● WHAT IS EXPECTED
Please write back every entry exactly, character for character.

● SOURCE DATA
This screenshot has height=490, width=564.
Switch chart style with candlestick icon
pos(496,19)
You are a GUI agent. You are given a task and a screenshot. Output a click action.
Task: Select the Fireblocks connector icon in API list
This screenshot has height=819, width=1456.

● OUTPUT OF THE TASK
This screenshot has height=490, width=564.
Switch chart style with candlestick icon
pos(496,19)
You are a GUI agent. You are given a task and a screenshot. Output a click action.
Task: Select the Fireblocks connector icon in API list
This screenshot has height=819, width=1456.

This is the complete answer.